WHAT THE EXERCISE ASKS: Please return, word for word, the part of the V&A Waterfront text that opens with the words "In 1984, Sol" and closes with "Alfred Waterfront Company.".

PAGE TEXT:
==*==

The V&A Waterfront is a central part of the very beginning of the settlement of the city of Cape Town. In 1654, two years after his arrival in this relatively safe bay at the foot of Table Mountain, Jan van Riebeeck built a small jetty as part of his task to establish a refreshment station at the Cape. Fresh water and fresh produce were provided to the ships of the Dutch East India Company on their arduous and lengthy journey to their outposts in Java and Batavia. The sea and the harbour lie at the heart of Cape Town's history.

In June 1858, serious winter storms, which were a common occurrence, wrecked over 30 vessels. As a consequence, Lloyds of London refused to cover ships spending the winter in Table Bay. On a sunny day in September 17, 1860 Midshipman HRH Prince Alfred, Queen Victoria's second son, tipped the first load of stone to start construction of the breakwater for Cape Town's first harbour to make it a safe haven all year round for passing ships.

In 1984, Sol Kreiner, Mayor of Cape Town, advanced what would become the V&A Waterfront by forming a steering committee to consider a waterfront scheme: "As Johannesburg has gold, we have a beautiful city as a tourist attraction and we must all work together for a better Cape Town. We have a large cross-section of people who are prepared to sit down and discuss a scheme which will bring back the old city where one can freely walk around, visit the harbour, go for tug rides and learn more about our heritage." Kreiner later became the council-nominated director on the board of the Victoria and Alfred Waterfront Company.

==*==

Stored data entries
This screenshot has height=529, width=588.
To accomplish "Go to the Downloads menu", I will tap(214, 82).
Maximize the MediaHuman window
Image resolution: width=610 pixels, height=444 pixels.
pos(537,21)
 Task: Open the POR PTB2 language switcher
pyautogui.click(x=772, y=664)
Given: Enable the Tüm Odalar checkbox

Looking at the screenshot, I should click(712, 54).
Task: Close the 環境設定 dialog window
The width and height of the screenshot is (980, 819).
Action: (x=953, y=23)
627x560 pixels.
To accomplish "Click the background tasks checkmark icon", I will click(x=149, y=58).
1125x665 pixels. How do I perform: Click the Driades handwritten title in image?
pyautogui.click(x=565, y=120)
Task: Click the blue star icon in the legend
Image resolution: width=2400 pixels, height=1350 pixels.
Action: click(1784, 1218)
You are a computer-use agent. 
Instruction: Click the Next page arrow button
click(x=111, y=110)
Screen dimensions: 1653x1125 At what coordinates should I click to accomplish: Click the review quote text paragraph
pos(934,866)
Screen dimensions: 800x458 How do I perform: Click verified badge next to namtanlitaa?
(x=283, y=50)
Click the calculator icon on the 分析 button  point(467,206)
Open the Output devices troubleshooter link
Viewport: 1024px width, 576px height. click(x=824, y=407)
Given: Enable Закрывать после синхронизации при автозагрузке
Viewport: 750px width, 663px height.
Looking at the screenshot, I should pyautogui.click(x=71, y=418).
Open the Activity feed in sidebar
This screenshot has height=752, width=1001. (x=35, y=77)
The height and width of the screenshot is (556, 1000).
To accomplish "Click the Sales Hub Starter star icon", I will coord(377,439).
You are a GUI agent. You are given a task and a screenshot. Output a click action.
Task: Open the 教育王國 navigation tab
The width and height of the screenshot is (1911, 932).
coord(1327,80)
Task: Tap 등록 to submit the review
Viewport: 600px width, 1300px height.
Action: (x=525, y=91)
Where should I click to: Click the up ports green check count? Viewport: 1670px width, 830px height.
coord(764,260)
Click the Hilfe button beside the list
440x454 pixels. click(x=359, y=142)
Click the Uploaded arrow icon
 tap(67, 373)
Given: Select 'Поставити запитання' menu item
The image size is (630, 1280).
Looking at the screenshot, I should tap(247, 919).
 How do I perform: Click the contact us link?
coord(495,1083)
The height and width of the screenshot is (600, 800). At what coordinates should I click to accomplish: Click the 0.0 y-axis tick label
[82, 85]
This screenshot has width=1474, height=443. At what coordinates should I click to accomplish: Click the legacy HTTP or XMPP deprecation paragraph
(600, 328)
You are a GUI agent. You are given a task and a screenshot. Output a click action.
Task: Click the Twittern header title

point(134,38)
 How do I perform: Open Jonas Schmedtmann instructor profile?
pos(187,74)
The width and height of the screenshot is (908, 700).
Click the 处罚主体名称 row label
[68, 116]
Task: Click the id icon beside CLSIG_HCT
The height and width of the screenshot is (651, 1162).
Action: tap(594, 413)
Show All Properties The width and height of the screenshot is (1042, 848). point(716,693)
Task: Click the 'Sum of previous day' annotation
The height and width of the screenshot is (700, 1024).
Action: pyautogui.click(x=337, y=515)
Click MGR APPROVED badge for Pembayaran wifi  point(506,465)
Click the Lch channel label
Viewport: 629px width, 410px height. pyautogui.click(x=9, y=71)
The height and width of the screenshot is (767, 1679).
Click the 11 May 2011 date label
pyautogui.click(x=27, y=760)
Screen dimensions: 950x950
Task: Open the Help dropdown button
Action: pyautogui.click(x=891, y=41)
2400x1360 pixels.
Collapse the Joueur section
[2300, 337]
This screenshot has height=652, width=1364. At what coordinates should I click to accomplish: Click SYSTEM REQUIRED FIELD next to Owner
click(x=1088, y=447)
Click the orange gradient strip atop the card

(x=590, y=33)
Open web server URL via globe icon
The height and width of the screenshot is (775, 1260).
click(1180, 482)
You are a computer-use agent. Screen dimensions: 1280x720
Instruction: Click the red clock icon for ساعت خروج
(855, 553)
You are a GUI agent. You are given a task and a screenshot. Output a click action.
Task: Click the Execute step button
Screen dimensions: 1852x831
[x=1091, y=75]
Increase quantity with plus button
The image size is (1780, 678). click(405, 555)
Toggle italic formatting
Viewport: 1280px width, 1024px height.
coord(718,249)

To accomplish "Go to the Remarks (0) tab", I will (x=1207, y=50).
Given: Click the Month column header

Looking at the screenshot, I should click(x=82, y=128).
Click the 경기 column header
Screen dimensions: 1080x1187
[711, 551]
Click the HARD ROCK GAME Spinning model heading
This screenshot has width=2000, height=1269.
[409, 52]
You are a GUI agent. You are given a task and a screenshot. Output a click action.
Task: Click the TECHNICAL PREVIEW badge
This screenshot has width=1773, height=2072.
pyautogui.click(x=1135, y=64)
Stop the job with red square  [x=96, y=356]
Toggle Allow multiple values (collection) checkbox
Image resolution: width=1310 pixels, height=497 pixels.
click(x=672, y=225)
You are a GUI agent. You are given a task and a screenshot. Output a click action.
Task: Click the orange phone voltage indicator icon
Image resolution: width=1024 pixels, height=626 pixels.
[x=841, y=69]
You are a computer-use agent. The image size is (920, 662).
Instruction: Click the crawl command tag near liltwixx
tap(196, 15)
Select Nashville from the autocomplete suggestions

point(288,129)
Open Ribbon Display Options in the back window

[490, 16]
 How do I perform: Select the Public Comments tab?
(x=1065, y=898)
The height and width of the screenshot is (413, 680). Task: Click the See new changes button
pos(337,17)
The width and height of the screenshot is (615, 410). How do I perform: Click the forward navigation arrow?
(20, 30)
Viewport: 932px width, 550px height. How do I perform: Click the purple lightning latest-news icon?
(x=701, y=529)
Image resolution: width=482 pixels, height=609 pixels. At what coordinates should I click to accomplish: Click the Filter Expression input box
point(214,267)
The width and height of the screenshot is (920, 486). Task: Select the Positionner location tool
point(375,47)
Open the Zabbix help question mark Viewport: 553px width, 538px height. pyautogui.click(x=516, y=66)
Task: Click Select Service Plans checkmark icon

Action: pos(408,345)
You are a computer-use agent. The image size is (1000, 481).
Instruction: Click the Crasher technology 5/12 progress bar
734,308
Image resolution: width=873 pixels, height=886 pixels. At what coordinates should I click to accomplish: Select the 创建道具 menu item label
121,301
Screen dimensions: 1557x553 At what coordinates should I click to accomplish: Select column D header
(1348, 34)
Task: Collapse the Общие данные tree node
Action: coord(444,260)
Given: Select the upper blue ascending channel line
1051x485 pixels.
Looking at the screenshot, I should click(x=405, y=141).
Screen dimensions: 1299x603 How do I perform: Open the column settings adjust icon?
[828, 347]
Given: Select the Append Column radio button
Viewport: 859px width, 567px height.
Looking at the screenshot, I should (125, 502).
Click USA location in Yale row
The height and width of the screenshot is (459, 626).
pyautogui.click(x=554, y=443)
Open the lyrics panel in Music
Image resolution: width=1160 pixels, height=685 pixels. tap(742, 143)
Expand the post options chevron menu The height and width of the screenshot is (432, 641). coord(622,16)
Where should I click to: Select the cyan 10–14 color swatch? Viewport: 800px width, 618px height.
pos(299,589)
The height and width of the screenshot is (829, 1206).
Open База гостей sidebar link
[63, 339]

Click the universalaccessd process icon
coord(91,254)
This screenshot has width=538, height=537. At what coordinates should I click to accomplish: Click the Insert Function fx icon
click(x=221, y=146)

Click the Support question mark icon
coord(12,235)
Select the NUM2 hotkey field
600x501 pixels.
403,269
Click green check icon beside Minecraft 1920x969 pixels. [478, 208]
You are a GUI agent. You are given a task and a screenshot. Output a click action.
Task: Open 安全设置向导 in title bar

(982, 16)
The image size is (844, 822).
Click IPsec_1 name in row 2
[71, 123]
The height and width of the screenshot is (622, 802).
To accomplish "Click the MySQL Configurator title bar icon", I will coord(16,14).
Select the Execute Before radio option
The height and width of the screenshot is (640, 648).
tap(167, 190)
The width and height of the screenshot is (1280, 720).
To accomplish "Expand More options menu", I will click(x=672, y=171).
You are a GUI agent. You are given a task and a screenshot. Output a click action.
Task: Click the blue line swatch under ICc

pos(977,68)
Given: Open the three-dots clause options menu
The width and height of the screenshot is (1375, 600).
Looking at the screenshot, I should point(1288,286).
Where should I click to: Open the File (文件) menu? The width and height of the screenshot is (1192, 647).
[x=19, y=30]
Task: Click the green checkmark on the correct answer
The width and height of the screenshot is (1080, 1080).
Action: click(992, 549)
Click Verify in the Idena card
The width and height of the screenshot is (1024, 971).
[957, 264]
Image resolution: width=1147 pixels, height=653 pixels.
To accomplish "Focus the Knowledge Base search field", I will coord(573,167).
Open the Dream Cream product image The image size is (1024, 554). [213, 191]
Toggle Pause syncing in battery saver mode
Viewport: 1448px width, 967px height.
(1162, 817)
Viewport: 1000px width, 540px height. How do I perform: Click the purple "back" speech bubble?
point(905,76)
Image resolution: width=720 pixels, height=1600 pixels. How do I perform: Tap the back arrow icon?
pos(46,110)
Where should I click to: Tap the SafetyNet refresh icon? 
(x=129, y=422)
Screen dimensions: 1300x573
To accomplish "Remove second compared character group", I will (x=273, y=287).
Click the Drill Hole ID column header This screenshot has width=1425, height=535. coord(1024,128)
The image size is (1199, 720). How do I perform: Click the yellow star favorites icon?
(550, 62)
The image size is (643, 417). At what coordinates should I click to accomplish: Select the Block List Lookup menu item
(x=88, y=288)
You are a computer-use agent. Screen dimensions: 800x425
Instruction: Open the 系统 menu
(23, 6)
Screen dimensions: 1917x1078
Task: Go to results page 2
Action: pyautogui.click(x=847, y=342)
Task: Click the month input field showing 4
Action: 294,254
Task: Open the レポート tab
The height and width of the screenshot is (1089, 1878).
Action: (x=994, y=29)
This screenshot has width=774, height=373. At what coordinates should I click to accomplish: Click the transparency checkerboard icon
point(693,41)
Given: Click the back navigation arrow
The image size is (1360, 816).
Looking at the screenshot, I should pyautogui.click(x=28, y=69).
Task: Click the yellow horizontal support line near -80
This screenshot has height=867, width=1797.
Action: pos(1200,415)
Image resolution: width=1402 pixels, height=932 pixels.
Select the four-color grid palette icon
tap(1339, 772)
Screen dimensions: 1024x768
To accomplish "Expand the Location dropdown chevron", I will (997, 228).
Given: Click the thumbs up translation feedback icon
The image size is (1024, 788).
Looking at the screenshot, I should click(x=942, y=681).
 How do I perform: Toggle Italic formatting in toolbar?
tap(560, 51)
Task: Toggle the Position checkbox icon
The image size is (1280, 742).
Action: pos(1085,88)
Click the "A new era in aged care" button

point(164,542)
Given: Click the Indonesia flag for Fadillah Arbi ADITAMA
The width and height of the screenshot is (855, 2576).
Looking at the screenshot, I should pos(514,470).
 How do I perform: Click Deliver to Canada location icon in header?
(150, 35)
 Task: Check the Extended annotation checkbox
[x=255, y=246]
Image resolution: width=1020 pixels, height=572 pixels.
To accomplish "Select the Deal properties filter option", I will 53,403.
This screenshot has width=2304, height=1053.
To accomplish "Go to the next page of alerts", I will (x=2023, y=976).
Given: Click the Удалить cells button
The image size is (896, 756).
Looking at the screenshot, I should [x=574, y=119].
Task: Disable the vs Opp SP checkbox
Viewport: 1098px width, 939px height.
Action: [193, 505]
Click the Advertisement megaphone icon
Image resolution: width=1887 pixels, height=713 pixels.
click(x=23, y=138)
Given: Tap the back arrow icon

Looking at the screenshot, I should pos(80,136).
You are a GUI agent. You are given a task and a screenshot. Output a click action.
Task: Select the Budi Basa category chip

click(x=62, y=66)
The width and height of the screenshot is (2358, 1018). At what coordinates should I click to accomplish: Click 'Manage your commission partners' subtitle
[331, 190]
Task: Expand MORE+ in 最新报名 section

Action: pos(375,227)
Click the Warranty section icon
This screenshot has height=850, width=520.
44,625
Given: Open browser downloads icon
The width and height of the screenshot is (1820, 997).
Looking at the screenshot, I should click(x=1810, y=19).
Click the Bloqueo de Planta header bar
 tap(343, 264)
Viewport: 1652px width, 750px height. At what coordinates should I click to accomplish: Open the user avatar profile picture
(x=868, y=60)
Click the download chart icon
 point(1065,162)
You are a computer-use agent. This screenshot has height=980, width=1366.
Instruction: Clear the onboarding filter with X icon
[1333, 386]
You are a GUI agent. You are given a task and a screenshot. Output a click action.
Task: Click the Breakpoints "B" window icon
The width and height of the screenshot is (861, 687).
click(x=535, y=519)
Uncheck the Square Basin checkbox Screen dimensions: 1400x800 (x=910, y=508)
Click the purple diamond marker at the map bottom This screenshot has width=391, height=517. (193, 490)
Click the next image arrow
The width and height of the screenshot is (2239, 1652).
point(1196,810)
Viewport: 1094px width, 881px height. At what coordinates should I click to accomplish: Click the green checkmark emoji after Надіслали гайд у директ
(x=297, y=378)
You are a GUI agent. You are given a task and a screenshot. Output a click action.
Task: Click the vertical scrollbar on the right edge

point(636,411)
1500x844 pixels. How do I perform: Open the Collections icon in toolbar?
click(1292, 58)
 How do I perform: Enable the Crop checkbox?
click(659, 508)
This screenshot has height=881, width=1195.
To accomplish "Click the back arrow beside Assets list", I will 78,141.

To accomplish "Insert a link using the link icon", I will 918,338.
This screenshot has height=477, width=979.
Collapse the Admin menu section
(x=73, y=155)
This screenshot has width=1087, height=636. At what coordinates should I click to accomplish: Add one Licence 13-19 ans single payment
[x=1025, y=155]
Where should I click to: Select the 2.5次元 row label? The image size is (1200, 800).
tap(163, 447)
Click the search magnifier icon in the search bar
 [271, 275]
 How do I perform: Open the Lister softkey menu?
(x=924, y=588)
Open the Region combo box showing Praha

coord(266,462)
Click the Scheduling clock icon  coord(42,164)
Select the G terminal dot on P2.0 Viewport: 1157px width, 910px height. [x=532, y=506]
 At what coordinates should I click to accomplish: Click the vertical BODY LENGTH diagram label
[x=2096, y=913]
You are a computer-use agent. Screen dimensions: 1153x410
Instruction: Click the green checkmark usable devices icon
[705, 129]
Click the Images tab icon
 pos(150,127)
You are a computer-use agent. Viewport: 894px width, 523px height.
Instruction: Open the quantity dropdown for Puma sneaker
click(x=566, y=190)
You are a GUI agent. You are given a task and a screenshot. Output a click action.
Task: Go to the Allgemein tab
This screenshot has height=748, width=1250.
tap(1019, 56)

==*==

FINAL ANSWER:
In 1984, Sol Kreiner, Mayor of Cape Town, advanced what would become the V&A Waterfront by forming a steering committee to consider a waterfront scheme: "As Johannesburg has gold, we have a beautiful city as a tourist attraction and we must all work together for a better Cape Town. We have a large cross-section of people who are prepared to sit down and discuss a scheme which will bring back the old city where one can freely walk around, visit the harbour, go for tug rides and learn more about our heritage." Kreiner later became the council-nominated director on the board of the Victoria and Alfred Waterfront Company.